- **What to do**
Reproduce the passage of the Blood Wedding essay below between "Lorca Prompt" and "growing old with.", inclusive, with its wording and punctuation unchanged.

Lorca Prompt
December 10th, 2006
In this story Blood Wedding, it gives us the opportunity to compare marriages nowadays to traditional marriages back then. Modern day marriages are supposed to be fulfilled with the desire of love and to live life with your one and only and that “meant to be” someone who you completely adore and can see yourself growing old with.
This tale hands us the outlook on how past marriages are supposed to be arranged. Unlike modern day marriages, the daughter does not pick whom she will marry. These parents choose this for them and standards are raised to love the one who is the wealthiest and will provide the best for the daughter. The mother is crazy about girls being prim and proper, and how they should act as wives. To be in complete submission and to have the utmost devotion to your husband is qualified as a good wife. But things go wrong, the mother becomes murderous and the daughter runs off with another man.
I think a lot of marriages ended up this way long ago. To require a passion that cannot be granted is a lot to ask for in the hand of marriage. The mother and father focused too much on what they could achieve as a whole, instead of what the daughter wants, which would usually end in disaster. But maybe they are so concerned with who they choose for a husband because they want to best for the future of there family down the line?

- **Data block**
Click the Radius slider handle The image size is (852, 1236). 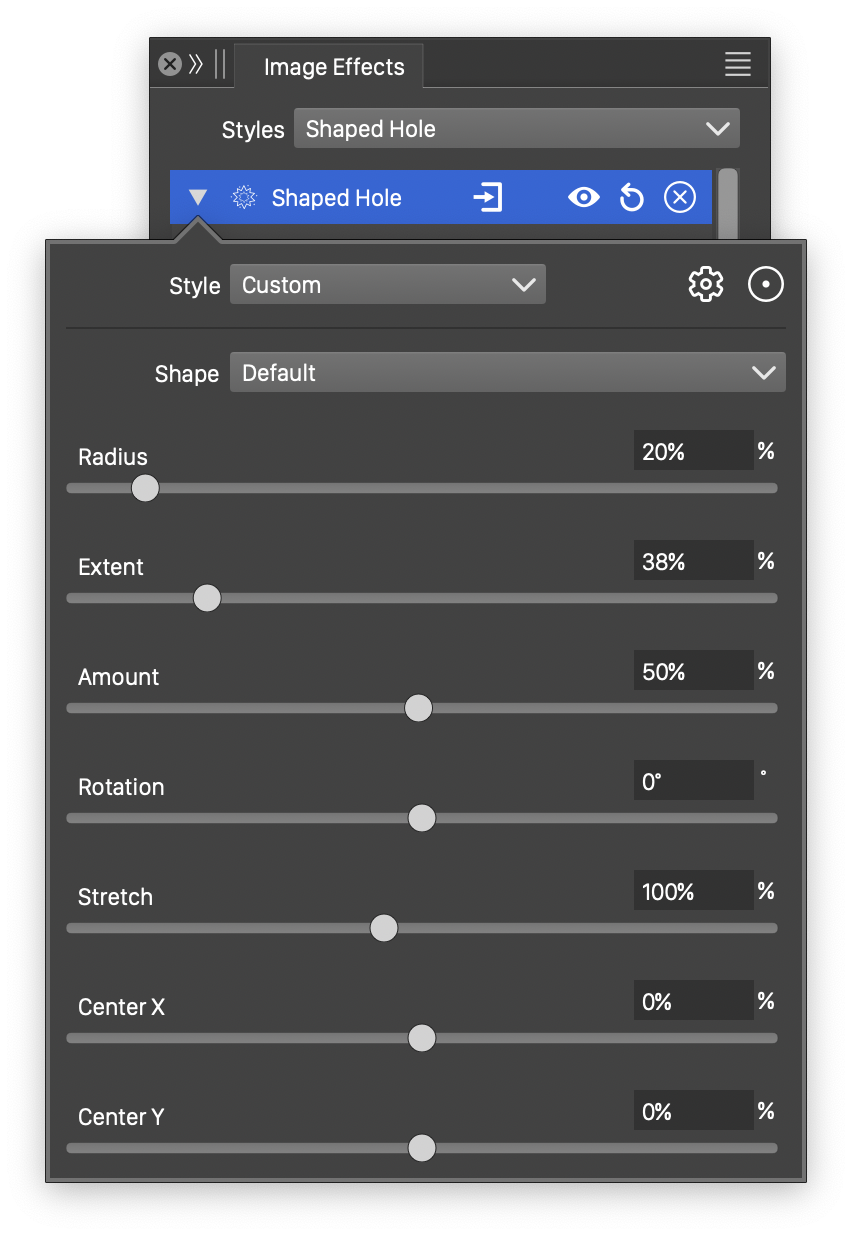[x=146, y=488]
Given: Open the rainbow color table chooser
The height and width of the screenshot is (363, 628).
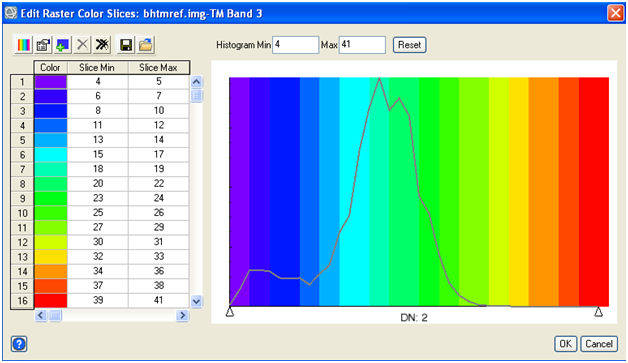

- **Result for this exercise**
Lorca Prompt
December 10th, 2006
In this story Blood Wedding, it gives us the opportunity to compare marriages nowadays to traditional marriages back then. Modern day marriages are supposed to be fulfilled with the desire of love and to live life with your one and only and that “meant to be” someone who you completely adore and can see yourself growing old with.